(Beginning of INPUT MATERIAL)

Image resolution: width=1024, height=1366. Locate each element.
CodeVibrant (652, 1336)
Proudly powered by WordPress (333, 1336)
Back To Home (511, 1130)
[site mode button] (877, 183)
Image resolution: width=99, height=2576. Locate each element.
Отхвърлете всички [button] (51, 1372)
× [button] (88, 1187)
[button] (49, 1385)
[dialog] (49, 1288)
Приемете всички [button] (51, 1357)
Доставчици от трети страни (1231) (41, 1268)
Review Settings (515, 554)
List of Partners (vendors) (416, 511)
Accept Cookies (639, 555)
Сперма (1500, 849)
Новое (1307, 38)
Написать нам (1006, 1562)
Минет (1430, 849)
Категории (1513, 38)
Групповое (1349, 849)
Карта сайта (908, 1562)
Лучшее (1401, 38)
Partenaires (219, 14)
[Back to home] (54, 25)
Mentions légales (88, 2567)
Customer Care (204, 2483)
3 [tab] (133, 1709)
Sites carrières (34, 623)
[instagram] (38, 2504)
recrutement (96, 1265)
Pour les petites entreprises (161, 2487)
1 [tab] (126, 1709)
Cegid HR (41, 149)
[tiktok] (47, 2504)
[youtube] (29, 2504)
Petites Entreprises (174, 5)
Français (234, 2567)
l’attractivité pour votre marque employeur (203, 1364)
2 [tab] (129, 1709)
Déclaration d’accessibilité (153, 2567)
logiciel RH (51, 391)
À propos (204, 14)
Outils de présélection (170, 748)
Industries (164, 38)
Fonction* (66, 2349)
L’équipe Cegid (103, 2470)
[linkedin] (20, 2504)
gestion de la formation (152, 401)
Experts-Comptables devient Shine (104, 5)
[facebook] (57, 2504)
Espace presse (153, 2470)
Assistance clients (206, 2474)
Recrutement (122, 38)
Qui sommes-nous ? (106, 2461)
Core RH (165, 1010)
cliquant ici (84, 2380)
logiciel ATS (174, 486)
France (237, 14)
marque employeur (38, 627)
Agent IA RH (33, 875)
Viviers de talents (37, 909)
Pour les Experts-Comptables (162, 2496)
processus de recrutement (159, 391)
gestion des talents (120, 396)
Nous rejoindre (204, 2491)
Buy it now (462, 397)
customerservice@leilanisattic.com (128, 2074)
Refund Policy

(End of INPUT MATERIAL)

§ AIM OF THE EXERCISE: Restate verbatim the first line above and all lines after it through the line containing "Лучшее (1401, 38)"; omit the rest.

§ REPLY:
Image resolution: width=1024, height=1366. Locate each element.
CodeVibrant (652, 1336)
Proudly powered by WordPress (333, 1336)
Back To Home (511, 1130)
[site mode button] (877, 183)
Image resolution: width=99, height=2576. Locate each element.
Отхвърлете всички [button] (51, 1372)
× [button] (88, 1187)
[button] (49, 1385)
[dialog] (49, 1288)
Приемете всички [button] (51, 1357)
Доставчици от трети страни (1231) (41, 1268)
Review Settings (515, 554)
List of Partners (vendors) (416, 511)
Accept Cookies (639, 555)
Сперма (1500, 849)
Новое (1307, 38)
Написать нам (1006, 1562)
Минет (1430, 849)
Категории (1513, 38)
Групповое (1349, 849)
Карта сайта (908, 1562)
Лучшее (1401, 38)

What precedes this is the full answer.